[article publié pour la première fois dans la revue Le salut public par la démocratie populaire n°2]

L’année 1932 a été un tournant dans l’histoire allemande, dans la mesure où elle préfigure la prise du pouvoir par Adolf Hitler.

Il est intéressant de porter attention à l’erreur commise par le Parti Communiste d’Allemagne au moment des élections, erreur qui une fois apprise permettra l’affirmation des Fronts populaires espagnol et français. En quoi a consisté cette erreur ?

Tout se passe en mars et en avril 1932, lors du vote pour le Président du Reich, qui a grosso modo les mêmes prérogatives que le président de la Ve République française. Le président qui se représente alors, après une première élection en 1925, est Paul von Hindenburg, un général ultra-conservateur qui a dirigé l’Armée allemande pendant la seconde partie de la Première Guerre mondiale.

Il avait été alors élu au second tour, alors qu’il n’avait même pas été présent au premier tour, grâce à l’appui de la droite conservatrice et des nationalistes.

Cependant, la situation avait été modifiée par l’émergence du parti nazi, le NSDAP. Il avait obtenu 18,3% aux élections parlementaires de 1928. Cela en faisait le second parti ayant le plus de voix, derrière les socialistes (24,5%) et devant les communistes (13,1%). Deux options existaient alors :

– soit considérer qu’inévitablement, Adolf Hitler prendrait les commandes de la droite ;

– soit essayer de briser le bloc de la droite en isolant les nationalistes.

Le premier choix fut effectué par le KPD, qui présenta comme candidat son dirigeant, Ersnt Thälmann. Deux organisations socialistes de gauche, le Parti Socialiste des Ouvriers et l’Union Socialiste Internationale de lutte, soutinrent cette initiative.

Le second choix fut effectué par le SPD, le dirigeant socialiste Ernst Heilmann expliquant que la social-démocratie « devait tout faire pour empêcher l’élection d’un président du Reich qui soit nazi, une élection, qui signifierait la fin du monde pour l’Allemagne comme pour la classe ouvrière, et devait tout donner afin que dans la rue Wilhelm officie un président du Reich qui soit fidèle à la constitution. C’est le but, tout le reste est secondaire. »

Ces deux options ont tout à fait un sens, mais l’erreur n’est au sens strict pas à chercher ici, mais dans le second tour.

Or, au second tour l’élection n’excluait aucun candidat : gagnait simplement le premier en voix, selon le principe de la majorité relative. Et c’est là que le KPD commit l’erreur de maintenir sa candidature.

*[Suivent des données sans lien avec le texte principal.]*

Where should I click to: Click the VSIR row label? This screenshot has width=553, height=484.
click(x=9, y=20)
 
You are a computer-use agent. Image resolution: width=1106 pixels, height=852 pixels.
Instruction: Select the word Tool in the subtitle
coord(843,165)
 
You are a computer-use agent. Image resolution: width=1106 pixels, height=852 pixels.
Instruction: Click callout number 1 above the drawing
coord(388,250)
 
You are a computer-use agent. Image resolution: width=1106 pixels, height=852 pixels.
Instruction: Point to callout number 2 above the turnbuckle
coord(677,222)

Au second tour, Paul Hindenburg obtint 53,1%, Adolf Hitler 36,8%, Ernst Thälmann 10,2%. Paul Hindenburg avait gagné 700 000 voix, Adolf Hitler 2 millions de voix, Ernst Thälmann en avait perdu 1,2 million. Cela montre l’erreur du KPD, qui a continué à se présenter au second tour au lieu de s’effacer.

La question du premier tour était un choix tactique et les socialistes ne faisaient que coller aux institutions ; partant de là, il pouvait sembler logique de chercher à présenter une alternative révolutionnaire.

Toutefois, il était évident au soir du premier tour que cela n’avait pas marché. Il fallait alors s’effacer, afin de permettre une ouverture vers l’unité générale contre Adolf Hitler. Le maintien de la candidature a fermé cette possibilité, ce qui devait coûter très cher par la suite.

Il aurait fallu, en effet, reconnaître la tendance du moment, où l’extrême droite avait réussi à prendre le dessus, ce qui imposait un repli stratégique. Croire qu’on est à l’offensive alors qu’on recule est une erreur terrible.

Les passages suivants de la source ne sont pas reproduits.